Если за секунду обнаружено хотя бы 2 инцидента с сервером или базой данных, отправляются данные в Opsgenie.

Чтобы протестировать триггер, необходимо отправить на защищенный ресурс атаку, которая эксплуатирует активную уязвимость. В Консоли управления Вебмониторэкс → Уязвимости отображаются активные уязвимости ваших приложений и примеры атак, которые могут эксплуатировать уязвимости.

При отправке примера атаки на защищенный ресурс, Вебмониторэкс зарегистрирует инцидент. При 2 и более зарегистрированных инцидентах, в Opsgenie будет отправлено уведомление:

[Вебмониторэкс] Триггер: Количество обнаруженных инцидентов превысило установленный порог

Тип события: incidents_exceeded

Количество обнаруженных инцидентов превысило 1 за 1 минуту.
Это уведомление отправлено, так как сработал триггер "Уведомление об инцидентах".

Дополнительные условия срабатывания триггера:
Цель: сервер, база даннных.

Открыть список событий:
https://my.wallarm.ru/search?q=incidents&time_from=XXXXXXXXXX&time_to=XXXXXXXXXX

Клиент: TestCompany
Вычислительный кластер: RU

• Уведомление об инцидентах — название триггера

• TestCompany — название аккаунта вашей компании в Консоли управления Вебмониторэкс

• RU — Вычислительный кластер Вебмониторэкс, в котором зарегистрирован аккаунт компании

Отправка вебхука при добавлении IP‑адреса в черный список¶

Если в черный список добавлен IP‑адрес, на Webhook URL отправляется вебхук.

Чтобы протестировать триггер:

1. Перейдите в Консоль управления Вебмониторэкс → секция Списки IP → Черный список и добавьте IP‑адрес в черный список.

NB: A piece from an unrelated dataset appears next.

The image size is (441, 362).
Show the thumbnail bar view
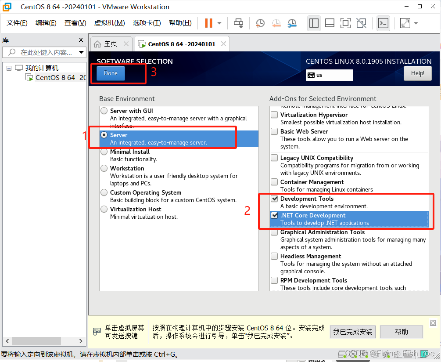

Например:

   

2. Убедитесь, что на Webhook URL пришел вебхук:

   [
       {
           "summary": "[Вебмониторэкс] Триггер: В черный список добавлен новый IP-адрес",
           "description": "Тип события: ip_blocked\n\nIP-адрес 1.1.1.1 был добавлен в черный список до 2021-06-10 13:21:49 +0300 по причине Отправка разных типов атак. Вы можете посмотреть список заблокированных IP-адресов в секции \"Черный список\" в Консоли управления Вебмониторэкс. IP заблокирован для приложения Application #8.\nЭто уведомление отправлено, так как сработал триггер \"Уведомление о заблокированном IP\".\n\nКлиент: TestCompany\nВычислительный кластер: RU\n",
           "details": {
           "client_name": "TestCompany",
           "cloud": "RU",
           "notification_type": "ip_blocked",
           "trigger_name": "Уведомление о заблокированном IP",
           "application": "Application #8",
           "reason": "Отправка разных типов атак",
           "expire_at": "2021-06-10 13:21:49 +0300",
           "ip": "1.1.1.1"
           }
       }
   ]
   

   • Уведомление о заблокированном IP — название триггера
   • TestCompany — название аккаунта вашей компании в Консоли управления Вебмониторэкс
   • RU — Вычислительный кластер Вебмониторэкс, в котором зарегистрирован аккаунт компании

Группировка хитов с одного IP‑адреса в атаку¶

Если за 15 минут обнаружено более 50 хитов, отправленных с одного IP‑адреса, следующие хиты с этого IP‑адреса будут сгруппированы в одну атаку в списке событий.

В новых аккаунтах компаний этот триггер включен по умолчанию. Вы можете выполнить все доступные действия с триггером: изменить, отключить, удалить или скопировать.

Чтобы протестировать триггер, отправьте 51 или более хитов, удовлетворяющих всем следующим условиям:

• Отправлены в течение 15 минут

• Одинаковый IP‑адрес источника

• Разные типы атак или параметры с вредоносными пэйлоадами или адреса отправки (чтобы хиты не попали под основные условия группировки в атаку)

• Тип атаки отличается от Brute force, Forced browsing, Resource overlimit, Data bomb и Virtual patch

Например:

• 10 хитов — на example.com

• 20 хитов — на test.com

• 40 хитов — на example-domain.com

Первые 50 хитов отобразятся в списке событий как отдельные хиты. Все следующие хиты будут сгруппированы в одну атаку, например:

Для атаки будут недоступны кнопка Отметить атаку как ложную и опция активной проверки.